SYK Stryker
Profitability Metrics
Valuation Metrics
Growth & Cash Flow
Price Change
Analysis
Company Overview
Stryker Corporation is a major medical device company specializing in orthopedic implants, surgical instruments, neurotechnology, and medical robotics. Sector: Healthcare.
Overview
Stryker (SYK) is an individual stock. The analysis below presents key financial metrics for the company, covering profitability, capital efficiency, valuation, margins, and growth.
Profitability & Capital Efficiency
On a capital return basis, ROIC is 10.68%, WACC is 8.91%, and the economic spread is 1.77%. On balance, the economic spread is positive but compressed — adequate for value preservation, less convincing for aggressive compounding. Supporting metrics show ROE at 15.12% and ROA at 7.49%, a combination that helps frame whether profitability strength is broad enough to hold through different market conditions. Taken together, the return profile suggests a company that is value-creative but with less room for execution slippage.
Valuation
On valuation, the company registers trailing P/E of 39.47, forward P/E of 22.14, PEG of 1.89. Forward P/E is considerably lower than trailing, which indicates earnings estimates are pointing higher — a dynamic that makes current prices look more reasonable on a prospective basis. The PEG reading here implies the market is pricing growth at roughly fair value — a setup where the investment case depends more on execution than on multiple expansion. A current ratio of 1.89 suggests the the company have sufficient short-term liquidity without excess.
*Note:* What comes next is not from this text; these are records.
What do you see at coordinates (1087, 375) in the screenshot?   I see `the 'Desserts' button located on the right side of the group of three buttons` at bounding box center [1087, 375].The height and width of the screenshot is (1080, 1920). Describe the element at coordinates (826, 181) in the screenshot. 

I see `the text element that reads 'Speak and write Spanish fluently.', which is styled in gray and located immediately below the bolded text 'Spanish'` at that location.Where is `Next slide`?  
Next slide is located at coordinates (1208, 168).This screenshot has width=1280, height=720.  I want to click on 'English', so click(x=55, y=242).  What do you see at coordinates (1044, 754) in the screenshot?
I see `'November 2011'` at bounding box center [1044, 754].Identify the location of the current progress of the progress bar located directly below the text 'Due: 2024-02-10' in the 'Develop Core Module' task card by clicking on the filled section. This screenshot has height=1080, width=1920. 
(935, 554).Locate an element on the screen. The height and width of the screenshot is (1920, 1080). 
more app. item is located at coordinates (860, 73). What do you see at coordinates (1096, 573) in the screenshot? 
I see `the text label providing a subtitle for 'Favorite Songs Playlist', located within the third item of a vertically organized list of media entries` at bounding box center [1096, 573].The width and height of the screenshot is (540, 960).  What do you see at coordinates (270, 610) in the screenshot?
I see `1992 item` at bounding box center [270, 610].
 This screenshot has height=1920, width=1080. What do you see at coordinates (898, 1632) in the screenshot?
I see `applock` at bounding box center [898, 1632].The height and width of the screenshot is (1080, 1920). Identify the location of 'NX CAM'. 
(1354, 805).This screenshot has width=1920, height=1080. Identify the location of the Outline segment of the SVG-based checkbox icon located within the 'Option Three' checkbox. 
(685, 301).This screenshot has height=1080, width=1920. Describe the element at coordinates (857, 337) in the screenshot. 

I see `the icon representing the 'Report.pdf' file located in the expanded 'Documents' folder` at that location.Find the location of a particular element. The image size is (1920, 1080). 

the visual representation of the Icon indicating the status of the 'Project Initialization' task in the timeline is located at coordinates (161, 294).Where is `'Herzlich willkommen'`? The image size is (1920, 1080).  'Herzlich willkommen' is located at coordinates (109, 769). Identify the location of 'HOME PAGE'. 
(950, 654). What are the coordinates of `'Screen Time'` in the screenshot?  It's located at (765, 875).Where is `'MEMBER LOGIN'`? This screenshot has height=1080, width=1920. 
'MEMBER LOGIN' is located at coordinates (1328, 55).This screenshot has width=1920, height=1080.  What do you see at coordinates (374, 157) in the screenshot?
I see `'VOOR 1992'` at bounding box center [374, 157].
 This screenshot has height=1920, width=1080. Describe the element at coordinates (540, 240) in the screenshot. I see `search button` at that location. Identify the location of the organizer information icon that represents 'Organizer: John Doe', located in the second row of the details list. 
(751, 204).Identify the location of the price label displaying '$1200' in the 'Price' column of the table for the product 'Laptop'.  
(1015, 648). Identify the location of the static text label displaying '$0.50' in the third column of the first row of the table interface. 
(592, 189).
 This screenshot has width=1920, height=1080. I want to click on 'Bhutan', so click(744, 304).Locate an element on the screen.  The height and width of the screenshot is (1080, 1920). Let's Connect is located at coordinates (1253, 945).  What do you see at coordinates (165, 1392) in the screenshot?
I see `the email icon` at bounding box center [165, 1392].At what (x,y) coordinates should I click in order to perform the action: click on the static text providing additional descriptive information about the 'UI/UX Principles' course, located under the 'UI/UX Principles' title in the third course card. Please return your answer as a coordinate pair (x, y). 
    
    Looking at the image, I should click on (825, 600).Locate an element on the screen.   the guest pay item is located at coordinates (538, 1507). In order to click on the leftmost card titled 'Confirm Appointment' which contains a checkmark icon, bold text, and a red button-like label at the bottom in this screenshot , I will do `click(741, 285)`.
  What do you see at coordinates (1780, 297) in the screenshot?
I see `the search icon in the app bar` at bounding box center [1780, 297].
Taken together, the multiple and liquidity picture suggests a company that is priced for a constructive outcome — but where execution against earnings estimates will be the key determinant of whether that price is justified.
Margins & Cash Generation
Stripping to unit economics, gross margin sits at 64.50%, operating margin at 21.53%, and free cash flow margin at 17.05%. Gross margins are exceptional, reflecting strong pricing power and a defensible cost structure. The operating margin reading is constructive, suggesting management teams are managing overhead costs effectively. At this FCF margin level, the company demonstrate good cash generation relative to the revenue base. Read in combination, these margins suggest a business model that protects profitability across multiple cost layers.
Growth & Forward Outlook
Revenue trends and analyst expectations together suggest: TTM revenue growth of 11.42% indicating steady top-line growth at the company level, while the estimated 12-month price change of 30.91%, where consensus targets imply substantial appreciation potential over the next 12 months. At 78.3%, the projected 12-month EPS growth rate is strong enough to be a primary driver of the forward investment case rather than a peripheral supporting detail. There is always distance between what is reported and what is priced; the question of whether that distance is closing or widening is what makes the setup interesting. In either direction, the fundamental driver of returns will be whether the company can sustain the trajectory that is already being priced. The estimated 12-month price change is based on analyst consensus price target estimates, sourced from publicly available data, and should not be interpreted as a reliable prediction of future performance.
Conclusion
Strong BuyThe aggregate picture across capital efficiency, valuation, growth, and cash generation builds a compelling case.
This assessment is based solely on the quantitative metrics presented above and does not constitute financial advice. Investors should consider their own risk tolerance and conduct independent research before making investment decisions.